Using the standard regression metrics and the machine learning importance definitions listed above, we designed several simulations to assess the relationships among these metrics. The general architecture is to build both a training and validation dataset of identical sizes and structures with established coefficients and variable relations. In our subsequent methods and analyzes, we use only the training data for model creation, while we use the validation data to assess variable importance. We then collect regression metrics and compute PaP and LOCO metrics. Finally, we plot pairwise scatterplots and correlations amongst these importance values to assess the relationship between them. Higher correlations between metrics provide an empirical foundation for showing proportionality and agreement between variable importance assessments. We utilize the definitions in Sections 1.2 and 1.3 when computing permutation and dropout variable importance metrics ^[8].

2.1. Orthogonal data

For our first simulation, we let six predictor variables be independent and identically distributed (iid) from a $\mathcal{N}(0, 1)$ distribution. Here, iid implies that all of the features are orthogonal to each other. We generated 1000 training observations and 1000 validation observations for each of these variables and then created the response variable values using the following equation:

$\begin{equation} y = 5v_{1} + 4v_{2} + 3v_{3} + 2v_4 + 1v_{5} + 0v_{6} + \epsilon. \end{equation}$

(2.1)

where initially $\epsilon \overset{\mathrm{iid}}{\sim} \mathcal{N}(0, 1)$ and then in a second iteration $\epsilon \overset{\mathrm{iid}}{\sim} \mathcal{N}(0, 10)$ .

2.2. Collinear data

For our next simulation, we utilize a data structure from Strobl et al. ^[7] that allows for high collinearity among some of the predictor variables. In this architecture, we use a linear equation with twelve predictor variables and 1000 observations in the training and validation sets.

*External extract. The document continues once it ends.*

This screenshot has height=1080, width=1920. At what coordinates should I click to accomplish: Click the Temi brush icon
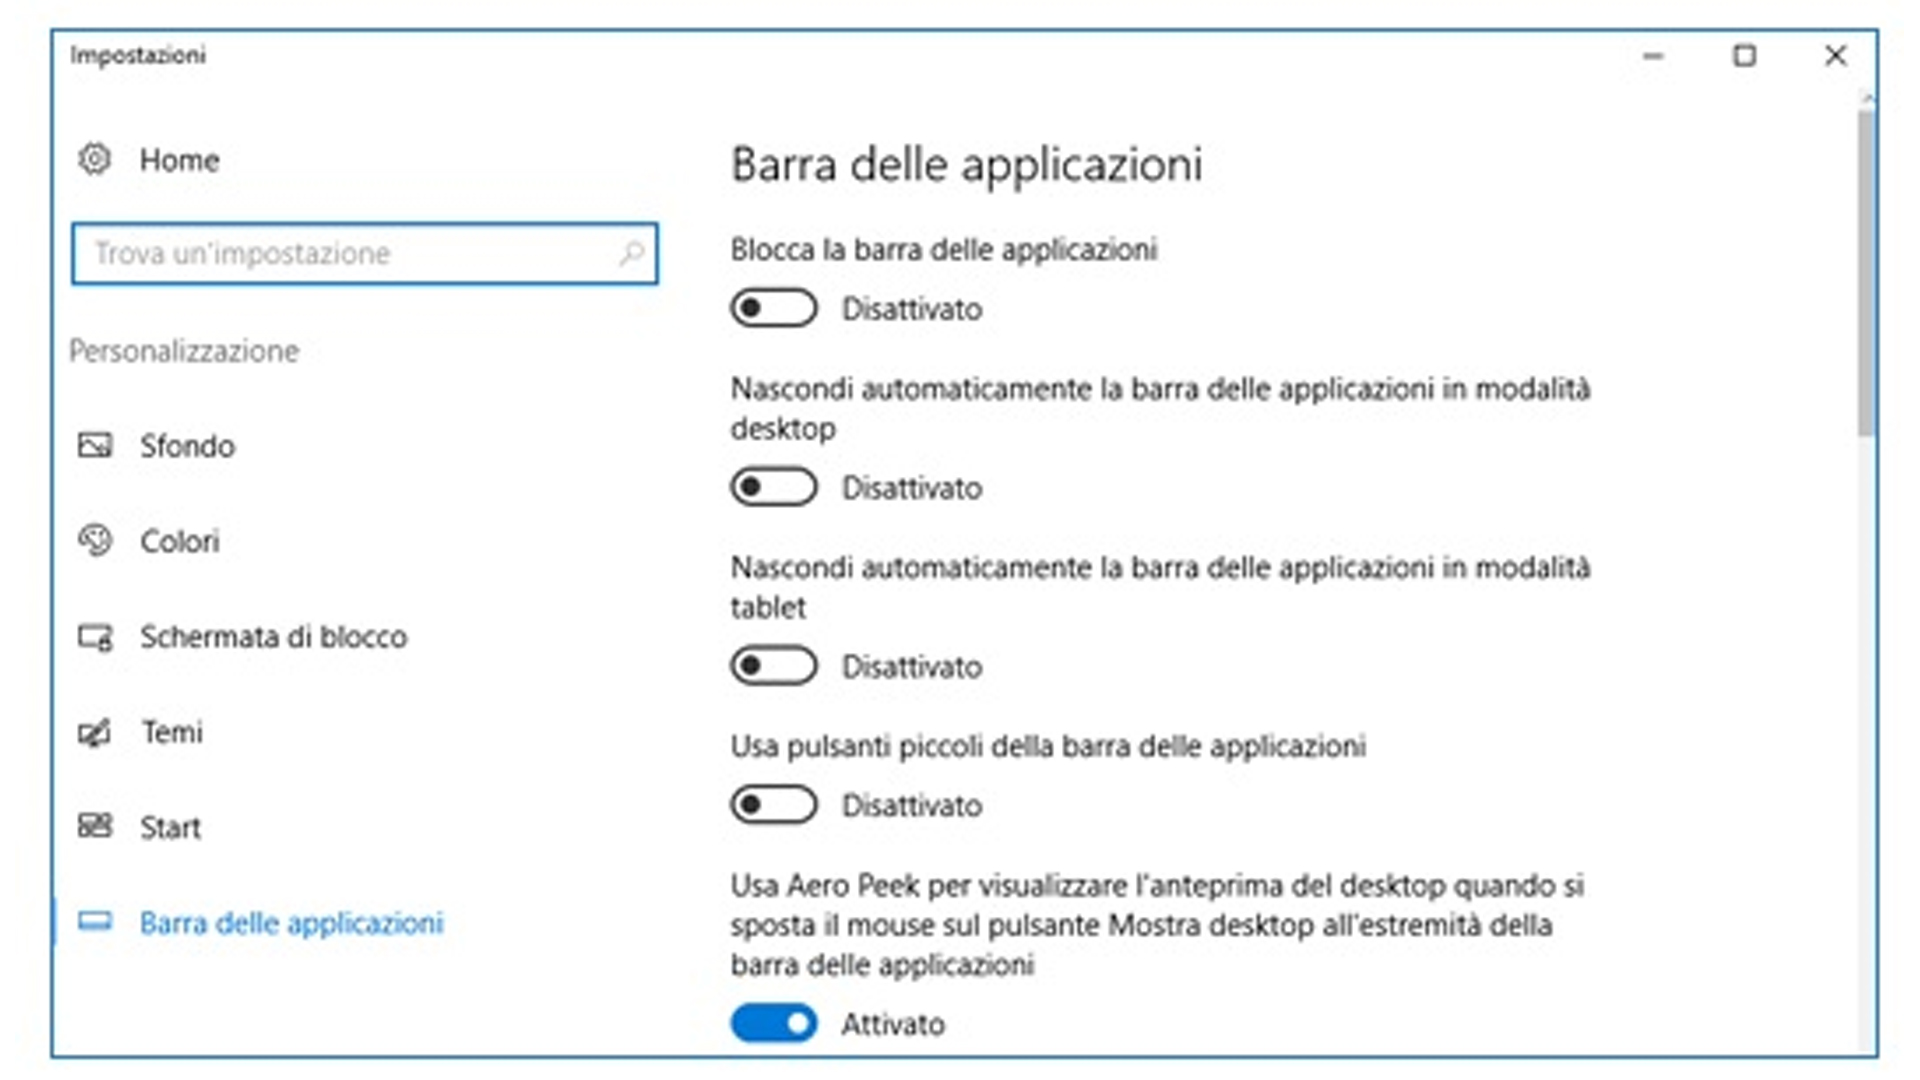[x=95, y=733]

The regression coefficients for the predictor variables are chosen as follows:

$\begin{equation} y = 5Cor_{1} + 5Cor_{2} + 2Cor_{3} + 0Cor_{4} + 5v_{5} + 5v_{6} + 2v_{7} + 0v_{8-12} + \epsilon, \end{equation}$

(2.2)

where initially $\epsilon \overset{\mathrm{iid}}{\sim} \mathcal{N}(0, 1)$ and then in a second iteration $\epsilon \overset{\mathrm{iid}}{\sim} \mathcal{N}(0, 10)$ .

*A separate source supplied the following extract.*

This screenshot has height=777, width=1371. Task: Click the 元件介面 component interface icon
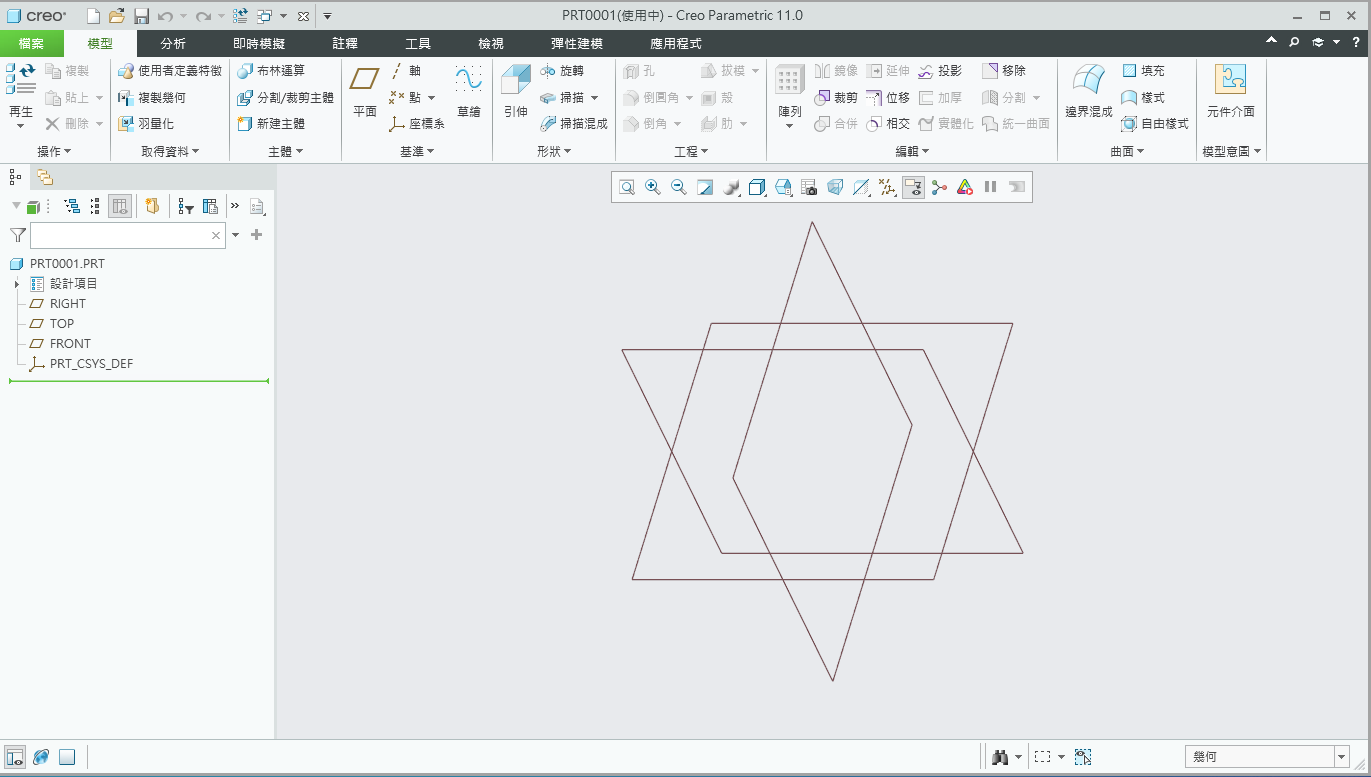[x=1230, y=90]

The predictor variables are sampled from a multivariate normal distribution:

$Cor_1, ..., Cor_4, v_5, ..., v_{12} \sim \mathcal{N}(0, \Sigma).$

The covariance structure $\Sigma$ is chosen such that all variables have unit variance $\sigma_{i, i} = 1$ and the first four predictor variables are block-correlated with $\sigma_{i, j} = 0.95$ for $i \neq j \leq 4$ , while the rest are orthogonal with $\sigma_{i, j} = 0$ .

2.3. Nonlinear squared data

We expand the previous simulation to create nonlinear datasets. We again use 12 predictor variables and 1000 observations. We initially sample the predictors from the exact multivariate normal distribution described in Section 2.2 to impose correlations. We then take the cumulative distribution function of each predictor to convert it to a standard uniform distribution, $\mathcal{U}(0, 1)$ . We multiply these values by 2 and subtract 1 from them to provide a new distribution of $\mathcal{U}(-1, 1)$ for each predictor.

The regression equation matches the one found in Section 2.2, except we square each variable as follows:

$\begin{equation} y = 5Cor_{1}^2 + 5Cor_{2}^2 + 2Cor_{3}^2 + 0Cor_{4}^2 + 5v_{5}^2 + 5v_{6}^2 + 2v_{7}^2 + 0v_{8-12}^2 + \epsilon, \end{equation}$

(2.3)

where $\epsilon \overset{\mathrm{iid}}{\sim} \mathcal{N}(0, 0.1)$ .

2.4. Nonlinear cosine data

Leaning heavily on the architecture in Section 2.3, we now create a response using cosine relations with the predictors. We sample the predictors from the same technique described in Section 2.3 to impose correlations and create standard uniform distributions, $\mathcal{U}(0, 1)$ . Instead of converting this to $\mathcal{U}(-1, 1)$ , we convert it to $\mathcal{U}(-4\pi, 4\pi)$ by multiplying the values by $8\pi$ and subtracting $4\pi$ from them.

The regression equation matches that found in Section 2.2, except we remove the error term and take the cosine of each variable as follows:

$\begin{equation} \begin{split} y = &\ 5cos(Cor_{1}) + 5cos(Cor_{2}) + 2cos(Cor_{3}) + 0cos(Cor_{4})\ +\\ &\ 5cos(v_{5}) + 5cos(v_6) + 2cos(v_{7}) + 0cos(v_{8-12}). \end{split} \end{equation}$

(2.4)

2.5. Interaction data

Finally, we generate interaction datasets of 1000 observations for 8 predictor variables and an error ( $\epsilon$ ) term. Each of the predictors is orthogonal and identically distributed from a $\mathcal{N}(0, 1)$ distribution. We then create the response with this equation:

$\begin{equation} y = 4v_{1}v_{2} + 2v_{3}v_{4} + 1v_{5}v_{6} + 0v_{7}v_{8} + \epsilon, \end{equation}$

(2.5)

where $\epsilon \overset{\mathrm{iid}}{\sim} \mathcal{N}(0, 0.1)$ .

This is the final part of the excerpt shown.